§ Task objective
When you reach the line that contains "Instruction: Click the 95 humidity axis tick" in the data below, start reproducing lines exactly, and stop after the line that contains "Task: Select Racquetball's male value 8-13%".

§ Working data
━━━━
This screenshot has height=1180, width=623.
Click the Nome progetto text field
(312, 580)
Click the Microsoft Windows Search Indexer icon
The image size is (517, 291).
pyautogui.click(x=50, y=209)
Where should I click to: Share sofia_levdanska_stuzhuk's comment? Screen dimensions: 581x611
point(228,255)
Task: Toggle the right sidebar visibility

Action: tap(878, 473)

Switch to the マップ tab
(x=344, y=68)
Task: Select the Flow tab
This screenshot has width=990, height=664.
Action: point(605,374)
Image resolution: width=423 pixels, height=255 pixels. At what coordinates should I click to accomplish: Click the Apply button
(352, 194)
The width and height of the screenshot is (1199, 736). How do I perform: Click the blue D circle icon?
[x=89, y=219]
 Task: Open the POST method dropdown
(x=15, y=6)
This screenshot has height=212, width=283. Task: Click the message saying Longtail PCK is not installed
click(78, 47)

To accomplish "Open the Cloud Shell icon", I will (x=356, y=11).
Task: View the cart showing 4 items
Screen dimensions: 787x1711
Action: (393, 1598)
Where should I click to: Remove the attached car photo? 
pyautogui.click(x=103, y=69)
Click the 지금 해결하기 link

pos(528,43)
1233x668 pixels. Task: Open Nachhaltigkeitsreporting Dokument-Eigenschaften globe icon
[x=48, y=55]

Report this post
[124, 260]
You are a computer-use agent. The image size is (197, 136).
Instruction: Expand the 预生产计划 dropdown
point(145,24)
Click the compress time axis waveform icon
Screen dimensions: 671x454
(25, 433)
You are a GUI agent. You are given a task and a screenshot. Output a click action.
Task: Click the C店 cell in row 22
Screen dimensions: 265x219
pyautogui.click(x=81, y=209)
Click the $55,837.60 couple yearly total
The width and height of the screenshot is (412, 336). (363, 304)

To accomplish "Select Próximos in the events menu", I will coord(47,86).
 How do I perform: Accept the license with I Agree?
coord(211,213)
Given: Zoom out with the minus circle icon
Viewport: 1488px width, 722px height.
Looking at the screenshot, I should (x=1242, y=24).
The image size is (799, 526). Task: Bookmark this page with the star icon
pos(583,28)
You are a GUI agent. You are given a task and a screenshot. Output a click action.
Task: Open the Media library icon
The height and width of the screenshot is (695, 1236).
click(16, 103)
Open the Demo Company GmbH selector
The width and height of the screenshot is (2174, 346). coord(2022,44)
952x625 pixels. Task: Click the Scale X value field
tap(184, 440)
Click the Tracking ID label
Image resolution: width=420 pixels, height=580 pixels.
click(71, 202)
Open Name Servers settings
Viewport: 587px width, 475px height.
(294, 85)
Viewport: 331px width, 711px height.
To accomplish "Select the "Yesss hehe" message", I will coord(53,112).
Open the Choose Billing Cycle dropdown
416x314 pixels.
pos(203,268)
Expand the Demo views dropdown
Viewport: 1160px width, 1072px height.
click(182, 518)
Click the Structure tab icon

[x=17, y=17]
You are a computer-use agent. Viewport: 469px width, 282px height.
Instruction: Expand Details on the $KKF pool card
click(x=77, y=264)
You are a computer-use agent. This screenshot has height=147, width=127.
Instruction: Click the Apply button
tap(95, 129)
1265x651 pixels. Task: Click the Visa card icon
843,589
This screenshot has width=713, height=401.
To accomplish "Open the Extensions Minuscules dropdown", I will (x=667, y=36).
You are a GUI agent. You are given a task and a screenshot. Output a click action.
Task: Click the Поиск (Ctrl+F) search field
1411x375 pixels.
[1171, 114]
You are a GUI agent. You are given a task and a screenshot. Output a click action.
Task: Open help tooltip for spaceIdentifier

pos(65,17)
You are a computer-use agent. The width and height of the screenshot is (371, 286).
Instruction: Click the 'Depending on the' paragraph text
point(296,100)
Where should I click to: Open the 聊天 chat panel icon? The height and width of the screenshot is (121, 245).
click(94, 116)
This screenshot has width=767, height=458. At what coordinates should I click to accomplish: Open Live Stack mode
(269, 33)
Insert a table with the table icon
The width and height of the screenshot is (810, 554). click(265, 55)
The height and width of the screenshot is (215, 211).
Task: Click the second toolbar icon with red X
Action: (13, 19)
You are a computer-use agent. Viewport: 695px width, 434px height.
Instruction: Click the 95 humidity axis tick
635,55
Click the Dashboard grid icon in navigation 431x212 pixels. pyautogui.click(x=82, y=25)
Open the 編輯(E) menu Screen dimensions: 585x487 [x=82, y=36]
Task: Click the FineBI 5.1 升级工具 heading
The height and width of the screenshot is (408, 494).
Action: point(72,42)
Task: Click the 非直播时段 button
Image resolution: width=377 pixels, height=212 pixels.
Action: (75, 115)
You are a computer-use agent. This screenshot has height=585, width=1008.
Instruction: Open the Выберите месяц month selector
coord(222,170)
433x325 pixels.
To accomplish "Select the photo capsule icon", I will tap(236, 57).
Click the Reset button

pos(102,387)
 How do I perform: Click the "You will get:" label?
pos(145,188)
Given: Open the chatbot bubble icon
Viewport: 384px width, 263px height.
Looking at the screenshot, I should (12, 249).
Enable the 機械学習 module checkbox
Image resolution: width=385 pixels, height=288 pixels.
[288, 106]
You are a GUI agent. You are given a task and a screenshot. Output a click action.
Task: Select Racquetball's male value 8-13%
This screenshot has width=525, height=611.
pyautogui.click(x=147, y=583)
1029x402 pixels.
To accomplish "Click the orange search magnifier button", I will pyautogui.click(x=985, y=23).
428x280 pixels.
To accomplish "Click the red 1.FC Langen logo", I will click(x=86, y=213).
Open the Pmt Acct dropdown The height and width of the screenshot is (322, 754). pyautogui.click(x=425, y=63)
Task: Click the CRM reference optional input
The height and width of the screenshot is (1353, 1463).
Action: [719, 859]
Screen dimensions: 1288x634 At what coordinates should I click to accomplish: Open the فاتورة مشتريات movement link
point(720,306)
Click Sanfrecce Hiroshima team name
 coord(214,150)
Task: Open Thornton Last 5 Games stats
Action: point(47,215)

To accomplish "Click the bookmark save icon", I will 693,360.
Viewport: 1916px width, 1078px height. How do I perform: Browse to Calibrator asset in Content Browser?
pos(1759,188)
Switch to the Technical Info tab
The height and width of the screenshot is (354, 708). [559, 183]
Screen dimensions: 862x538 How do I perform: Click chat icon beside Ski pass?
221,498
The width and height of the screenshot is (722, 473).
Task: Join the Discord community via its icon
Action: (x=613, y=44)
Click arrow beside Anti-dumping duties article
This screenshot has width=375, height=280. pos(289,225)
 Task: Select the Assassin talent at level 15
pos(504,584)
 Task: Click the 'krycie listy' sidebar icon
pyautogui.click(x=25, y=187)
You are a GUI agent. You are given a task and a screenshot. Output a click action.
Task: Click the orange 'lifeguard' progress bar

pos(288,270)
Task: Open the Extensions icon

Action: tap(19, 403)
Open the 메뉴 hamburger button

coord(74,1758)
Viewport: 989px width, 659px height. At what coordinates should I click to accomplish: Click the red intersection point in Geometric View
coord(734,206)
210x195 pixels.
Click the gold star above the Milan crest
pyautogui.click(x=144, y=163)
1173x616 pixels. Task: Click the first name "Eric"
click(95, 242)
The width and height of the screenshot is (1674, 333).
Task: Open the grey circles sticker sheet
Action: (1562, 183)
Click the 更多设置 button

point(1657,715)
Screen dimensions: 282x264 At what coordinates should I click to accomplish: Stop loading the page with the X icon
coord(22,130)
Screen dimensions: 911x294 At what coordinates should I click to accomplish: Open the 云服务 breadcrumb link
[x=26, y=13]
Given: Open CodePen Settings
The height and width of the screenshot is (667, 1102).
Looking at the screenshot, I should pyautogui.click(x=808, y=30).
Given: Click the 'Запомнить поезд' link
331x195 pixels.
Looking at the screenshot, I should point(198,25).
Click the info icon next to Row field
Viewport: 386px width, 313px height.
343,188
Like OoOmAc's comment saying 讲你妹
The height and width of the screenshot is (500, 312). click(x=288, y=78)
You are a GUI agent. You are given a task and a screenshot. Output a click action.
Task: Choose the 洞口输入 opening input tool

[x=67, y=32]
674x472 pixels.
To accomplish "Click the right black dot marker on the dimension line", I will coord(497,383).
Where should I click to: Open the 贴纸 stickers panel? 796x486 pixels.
━━━━
§ Result of this task
Instruction: Click the 95 humidity axis tick
635,55
Click the Dashboard grid icon in navigation 431x212 pixels. pyautogui.click(x=82, y=25)
Open the 編輯(E) menu Screen dimensions: 585x487 [x=82, y=36]
Task: Click the FineBI 5.1 升级工具 heading
The height and width of the screenshot is (408, 494).
Action: point(72,42)
Task: Click the 非直播时段 button
Image resolution: width=377 pixels, height=212 pixels.
Action: (75, 115)
You are a computer-use agent. This screenshot has height=585, width=1008.
Instruction: Open the Выберите месяц month selector
coord(222,170)
433x325 pixels.
To accomplish "Select the photo capsule icon", I will tap(236, 57).
Click the Reset button

pos(102,387)
 How do I perform: Click the "You will get:" label?
pos(145,188)
Given: Open the chatbot bubble icon
Viewport: 384px width, 263px height.
Looking at the screenshot, I should (12, 249).
Enable the 機械学習 module checkbox
Image resolution: width=385 pixels, height=288 pixels.
[288, 106]
You are a GUI agent. You are given a task and a screenshot. Output a click action.
Task: Select Racquetball's male value 8-13%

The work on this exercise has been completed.